Stereocontrolled Construction of Multi-Chiral [2.2]Paracyclophanes via Cobaltaphotoredox Dual Catalysis

Ortho-/pseudo-Disubstituted multi-chiral [2.2]paracyclophanes (PCPs) represent privileged scaffolds for asymmetric catalysis, finding extensive applications as chiral ligands in organic synthesis and functional materials. However, enantioselective C–H activation strategies for accessing these structurally demanding molecules remain largely underexplored. We report a synergistic strategy combining photoredox catalysis with enantioselective cobalt-catalyzed C−H activation that enables efficient construction of central chiral and planar chiral PCP derivatives through kinetic resolution.
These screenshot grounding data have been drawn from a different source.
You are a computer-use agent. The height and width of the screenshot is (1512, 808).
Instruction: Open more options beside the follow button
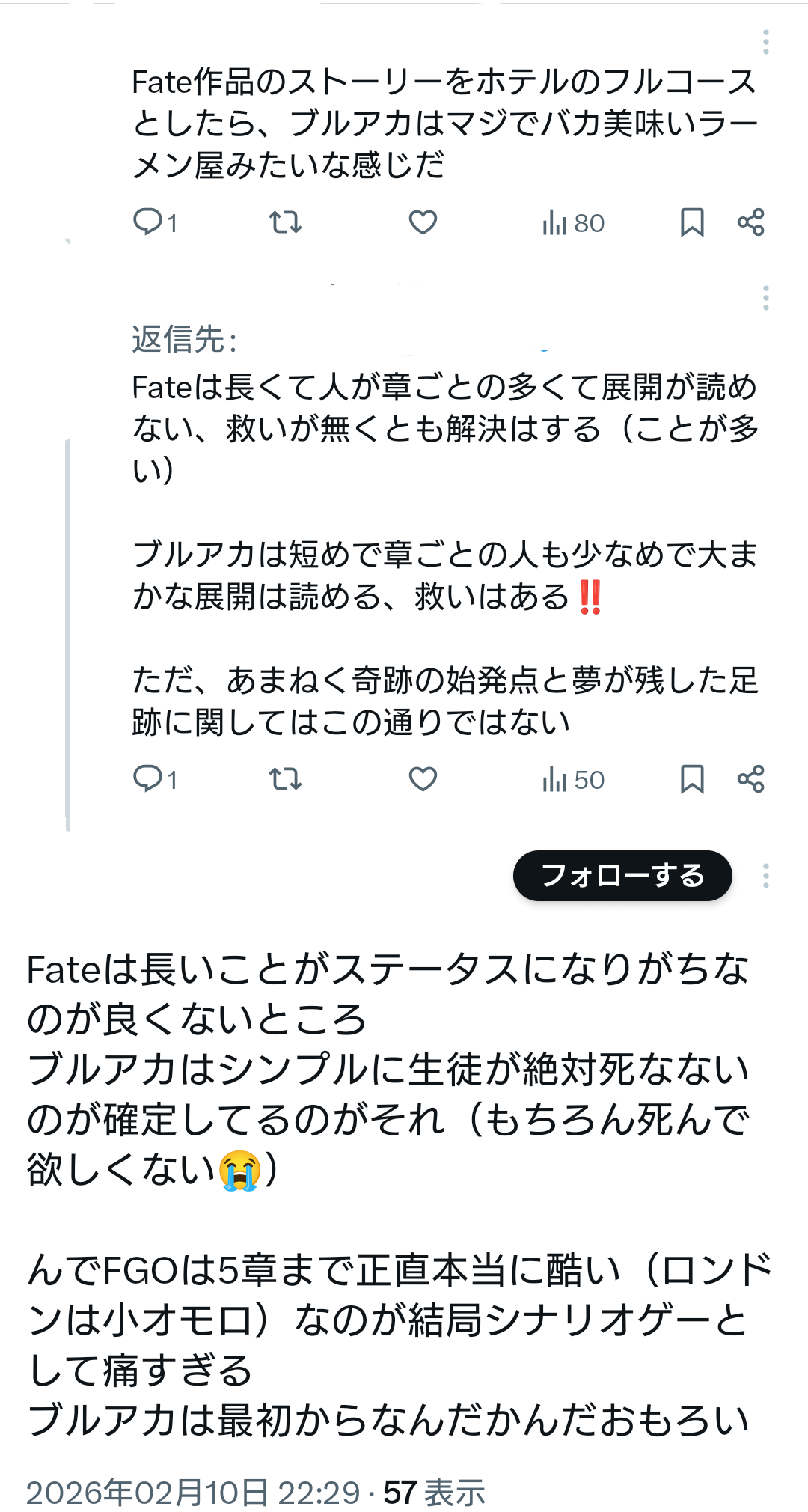pos(765,876)
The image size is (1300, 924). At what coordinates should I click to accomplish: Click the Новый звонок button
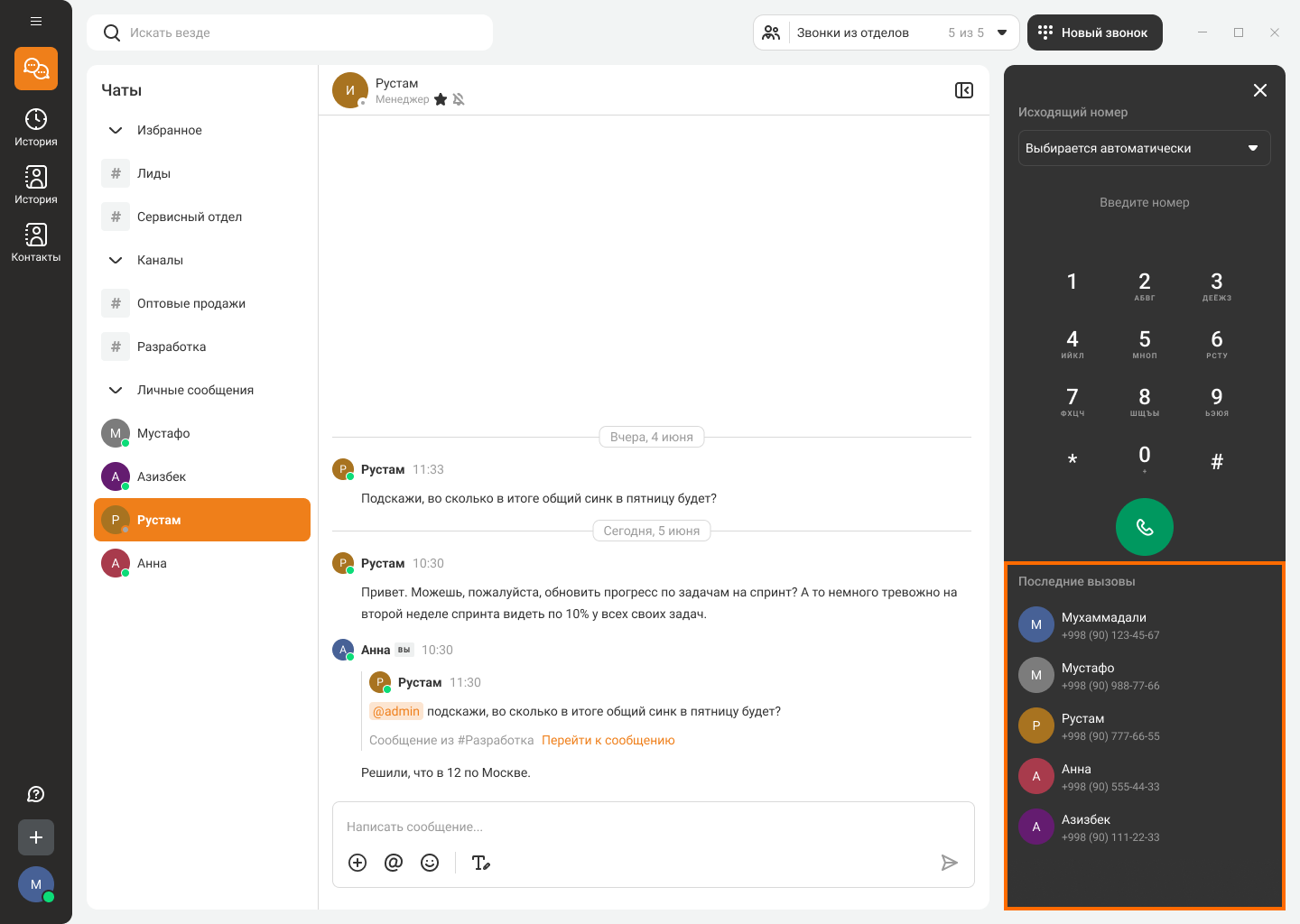coord(1094,32)
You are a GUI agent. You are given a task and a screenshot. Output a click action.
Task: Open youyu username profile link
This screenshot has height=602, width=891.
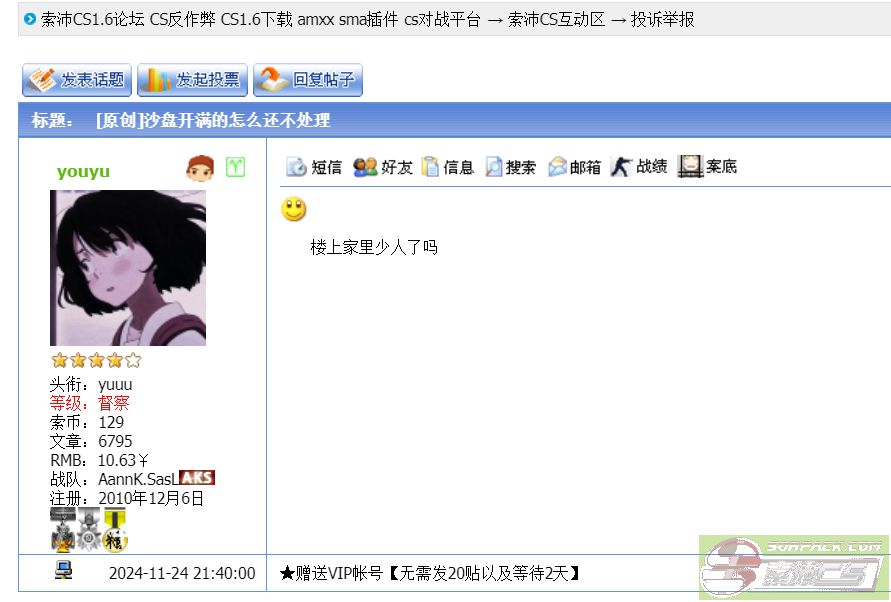pos(83,171)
This method provides access to diverse disubstituted multi-chiral PCPs in good yields with exceptional levels of enantioselectivity (>20:1 dr, >99% ee), while simultaneously recovering the unreacted enantiomer in high optical purity (up to 50% yield, >99% ee). Computational studies reveal the favorable pathway for a single enantiomer of the racemic PCP, rationalizing the observed enantioselectivity in terms of attractive dispersion interactions emerging as key contributors during the enantiodetermining step. The synthetic utility is demonstrated through: (1) gram-scale continuous photo-flow synthesis with maintained efficiency, (2) versatile downstream functionalization of the products into valuable PCP-based ligands. Our findings represent a new paradigm for the synthesis of sterically congested chiral PCP architectures, significantly expanding the toolbox for asymmetric synthesis and chiral material design.